Advanced Television

Darcey: Content King, others waste it online

February 4, 2011

By Colin Mann

Sky’s business model creates a “virtuous circle” that aids the broadcaster’s ability to innovate, according to COO Mike Darcey. He told the Broadcasting Press Guild that “more content investment is going in. It’s being done in a way that drives subscriber acquisition and retention. That in turn drives revenue forward, which in turn provides more funding to reinvest in more content.”

He suggested that the strength in content underpinned Sky’s ability to innovate in a range of ways, citing 3D and HD as examples, as well as offering flexibility in the consumption of content online and on mobile devices. “If you are the owner and creator of the content, you have much more flexibility about how you look to exploit it in new ways and those technical innovations are a lot easier to push forward at an earlier stage,” he explained. “That virtuous circle means that we’ve been able to push ahead with this investment in content and innovation at the same time as we’ve been growing profitability.”

Darcey suggested that talking about content seemed a little unfashionable, with headlines currently reserved for “sexy’ topics such as fibre networks, new platforms, or “the week’s latest online aggregator darling, be that Hulu or Netflix, or SeeSaw, or Google TV or LOVEFiLM, or a number of other similar operations.”

He typified these as “distribution players, none of whom were producing content.” He said this was a shame and a cause for concern. “In the end, somebody does have to make the content. I don’t think we want to end up in a situation where, as an industry, we build more and more distribution platforms and we wake up one day and find there is nothing really to watch.”
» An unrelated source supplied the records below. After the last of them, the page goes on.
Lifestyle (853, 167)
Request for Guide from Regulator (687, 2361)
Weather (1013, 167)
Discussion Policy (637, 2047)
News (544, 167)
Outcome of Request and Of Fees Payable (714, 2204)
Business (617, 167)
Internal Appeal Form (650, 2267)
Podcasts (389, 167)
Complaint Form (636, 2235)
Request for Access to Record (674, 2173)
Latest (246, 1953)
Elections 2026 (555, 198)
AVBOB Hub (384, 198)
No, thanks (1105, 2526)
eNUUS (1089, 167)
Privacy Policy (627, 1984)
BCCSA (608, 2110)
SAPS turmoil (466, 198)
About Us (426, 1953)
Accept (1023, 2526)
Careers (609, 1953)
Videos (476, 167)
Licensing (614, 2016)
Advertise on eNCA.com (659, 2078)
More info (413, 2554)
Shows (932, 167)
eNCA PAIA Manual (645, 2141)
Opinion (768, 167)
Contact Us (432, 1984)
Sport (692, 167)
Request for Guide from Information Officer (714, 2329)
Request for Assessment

Darcey also questioned major broadcasters’ strategy of seemingly throwing all their content online for free, “because you need a digital strategy, don’t you?” People were now having second thoughts. “Not a lot of revenue is coming through from that. Questions are being asked about how much traditional revenue is being cannibalised.” He suggested that the UK’s terrestrial broadcasters rushed into their online players. This was fine for the BBC, which had no revenue to cannibalise, but he questioned whether it was “right and clever for the commercial broadcasters to follow quite so enthusiastically and quite so quickly. I sense they are now asking themselves whether it was the right thing.”